European piste rating system (blue, red, black)

In the United States and Canada, there are four rating symbols: Easy (green circle), Intermediate (blue square), and Difficult (black diamond), and Experts Only (double black diamond) Ski trail difficulty is measured by percent slope, not degree angle. A 100% slope is a 45-degree angle. In general, beginner slopes (green circle) are between 6% and 25%. Intermediate slopes (blue square) are between 25% and 40%. Difficult slopes (black diamond) are 40% and up. Although slope gradient is the primary consideration in assigning a trail difficulty rating, other factors come into play. A trail will be rated by its most difficult part, even if the rest of the trail is easy. Ski resorts assign ratings to their own trails, rating a trail compared only with other trails at that resort. Also considered are width of the trail, sharpest turns, terrain roughness, and whether the resort regularly grooms the trail.
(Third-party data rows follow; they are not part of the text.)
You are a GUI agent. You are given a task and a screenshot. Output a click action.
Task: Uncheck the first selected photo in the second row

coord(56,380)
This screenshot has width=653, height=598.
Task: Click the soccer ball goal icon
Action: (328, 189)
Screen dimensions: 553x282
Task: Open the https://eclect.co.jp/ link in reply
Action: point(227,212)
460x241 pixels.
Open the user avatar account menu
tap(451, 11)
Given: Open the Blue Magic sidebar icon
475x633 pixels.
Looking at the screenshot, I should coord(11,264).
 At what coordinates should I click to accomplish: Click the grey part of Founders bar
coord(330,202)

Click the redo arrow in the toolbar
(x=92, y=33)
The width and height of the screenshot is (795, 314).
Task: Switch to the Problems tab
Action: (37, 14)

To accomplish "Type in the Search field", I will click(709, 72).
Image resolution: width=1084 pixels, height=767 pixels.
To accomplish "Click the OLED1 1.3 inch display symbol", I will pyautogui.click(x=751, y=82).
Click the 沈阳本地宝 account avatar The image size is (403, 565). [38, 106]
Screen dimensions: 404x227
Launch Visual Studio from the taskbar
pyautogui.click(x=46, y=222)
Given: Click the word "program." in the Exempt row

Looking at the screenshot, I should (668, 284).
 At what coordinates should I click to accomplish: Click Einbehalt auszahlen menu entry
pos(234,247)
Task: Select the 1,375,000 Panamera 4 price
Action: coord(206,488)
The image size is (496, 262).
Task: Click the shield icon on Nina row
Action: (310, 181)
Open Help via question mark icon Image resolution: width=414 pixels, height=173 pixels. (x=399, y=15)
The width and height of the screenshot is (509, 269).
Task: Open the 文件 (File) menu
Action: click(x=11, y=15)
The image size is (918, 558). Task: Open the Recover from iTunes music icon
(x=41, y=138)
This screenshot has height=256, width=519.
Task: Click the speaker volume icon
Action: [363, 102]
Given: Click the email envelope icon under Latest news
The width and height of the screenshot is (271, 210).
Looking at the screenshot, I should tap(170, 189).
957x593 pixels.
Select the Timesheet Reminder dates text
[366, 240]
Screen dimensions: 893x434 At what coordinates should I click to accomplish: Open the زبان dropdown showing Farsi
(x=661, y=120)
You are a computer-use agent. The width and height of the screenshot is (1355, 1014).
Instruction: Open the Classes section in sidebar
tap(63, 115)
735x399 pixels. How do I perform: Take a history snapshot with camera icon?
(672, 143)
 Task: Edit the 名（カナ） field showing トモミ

==Safety and difficulty ==
In 2014, there were more than 114,000 alpine skiing-related injuries treated in hospitals, doctor's offices, and emergency rooms.
The most common types of ski injuries are those of the knee, head, neck and shoulder area, hands and back. Ski helmets are highly recommended by professionals as well as doctors. Head injuries caused in skiing can lead to death or permanent brain damage. Non-helmet-wearers are more likely to sustain injuries to the head and also to other body parts, than helmet-wearers. This suggests that the expected risk compensation may not apply or even be reversed. In spite of this there may be no significant reduction in the risk of traumatic brain injury, especially concussion.

In alpine skiing, for every 1000 people skiing in a day, on average between two and four will require medical attention. Most accidents are the result of user error leading to an isolated fall. Learning how to fall correctly and safely can reduce the risk of injury.

According to a ranking published by ESPN, alpine skiing is a more difficult and demanding sport than freestyle skiing.

== Health ==
According to a 2004 Harvard Medical School study, alpine skiing burns between 360 and 532 calories per hour.'

==Climate change==
Winter season lengths are projected to decline at ski areas across North America and Europe due to the effects of global warming. In the United States, winter season lengths are projected to decline by more than 50 percent by 2050 and by 80 percent by 2090 if greenhouse gas emissions continue at current rates. About half of the 103 ski resorts in the Northeastern United States operating in 2012 may not be able to maintain an economically viable ski season by 2050. In Europe, half of the glacial ice in the Alps has melted and the European Geosciences Union projects snowpack in the mountains could decline 70 percent by 2100 (however, if humans manage to keep global warming below 2 °C, the snow-cover reduction would be limited to 30 percent by 2100).